A pheasant hunting blast from the past
I first started hunting back in 1972, shortly after launching my 35-year teaching career at Kennett High School. For Chester County sportsmen, as well as those in Montgomery and Berks, the ringnecked pheasant represented the foremost reason we purchased our Pennsylvania hunting licenses back then. Our fields and meadows were jam packed with those raucous long-tailed birds, so much so, in fact, that I could go tromping through the fields that surrounded my grandparents’ home in West Goshen and flush half a dozen cackling cockbirds, even when unassisted by a bird dog.

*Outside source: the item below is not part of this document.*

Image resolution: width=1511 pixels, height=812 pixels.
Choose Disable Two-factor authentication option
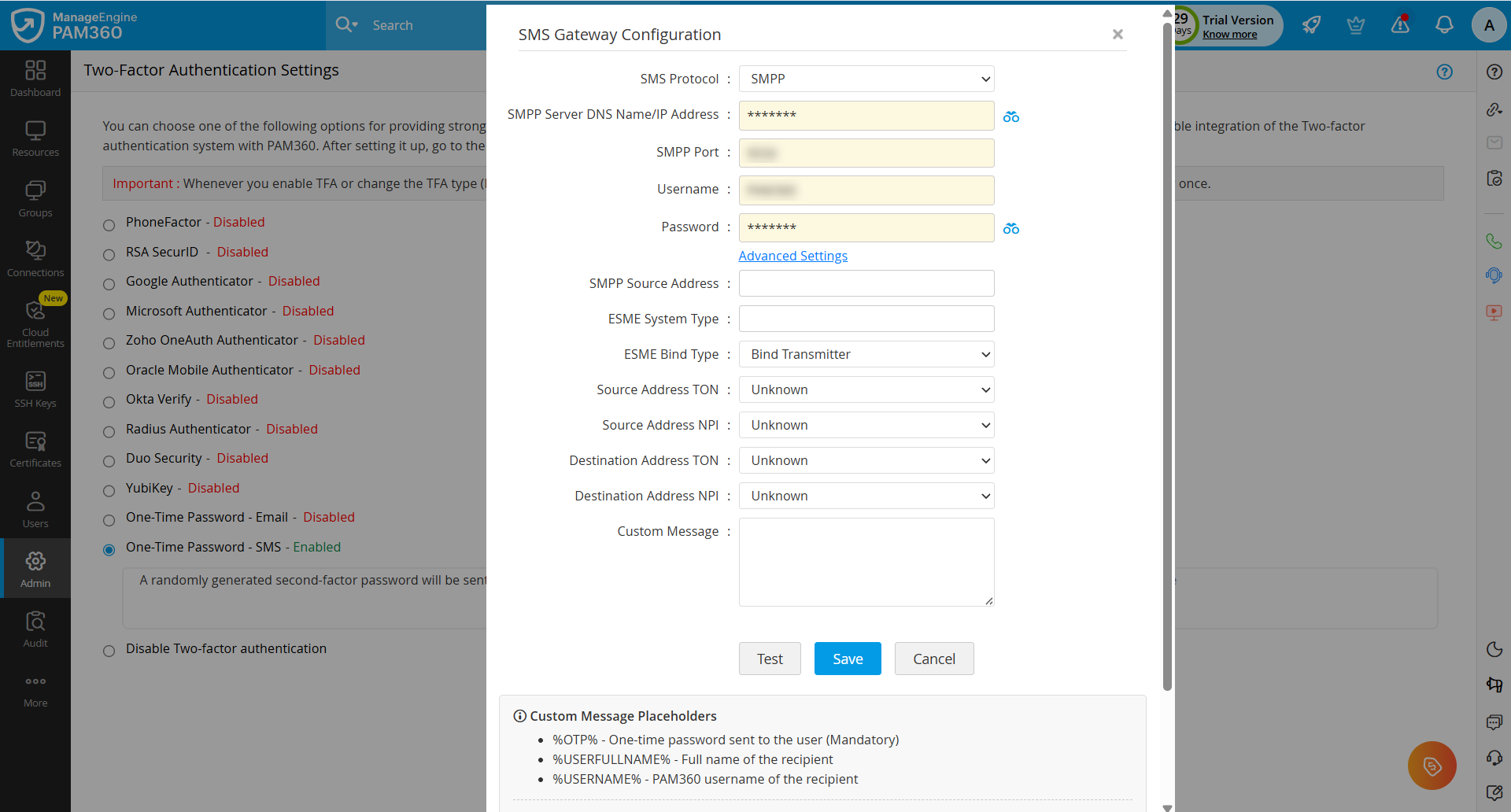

The mounted memento of my very first pheasant still hangs above the doorway to our Northbrook home. While hunting with West Chester’s Ralph Haney, I downed that rooster with a borrowed 16-gauge Stevens double barrel on the second shot after badly missing the first bird we roused a few seconds before. That field along North New Street Road near the old American Legion post was among my favorite dove and pheasant haunts, but like so much Chester County open space, was long ago supplanted by a housing development.
My initiation to the sport was facilitated by my Kennett teaching colleagues, folks like George Starr, Jack Guessmyer, Greg Gundy, and Haney. Later I would also head afield with former students including Jeff Pannell, Mike Bazzano, Glenn Becker, and Ronnie Dickens. On a number of occasions another teacher, Tim Skiles, invited me to tag along with him and his burly black Labrador retriever, Linc, in chasing cockbirds all over the southern Chester County countryside. I was a hunting neophyte back in those days, infamously donning a pair of high-top sneakers to serve as my preferred footwear, a fashion faux pas that earned me the amused and lasting derision of those seasoned veterans who understood that hiking boots, not tennis shoes, were the order of the day.
Much has changed since those early days afield. I long since swapped out my high-top sneaks for a pair of L.L. Beans and now carry my own Browning Citori over and under twenty gauge afield. But, sadly, those ubiquitous cackling cockbirds mysteriously disap-
peared from the wild at about the same time the 1980s arrived. By then I had invested in a pair of English springer spaniels, but once the wild pheasants vanished, any bird hunting action would rely strictly upon the pheasant stocking efforts of the Pennsylvania Game Commission. In 1988 I joined the Brandywine Sporting Dogs Association (BSDA). For many years thereafter I took advantage of their Regulated Hunting Grounds, working my springers on stocked pheasants, quail, and Hungarian and chukar partridge.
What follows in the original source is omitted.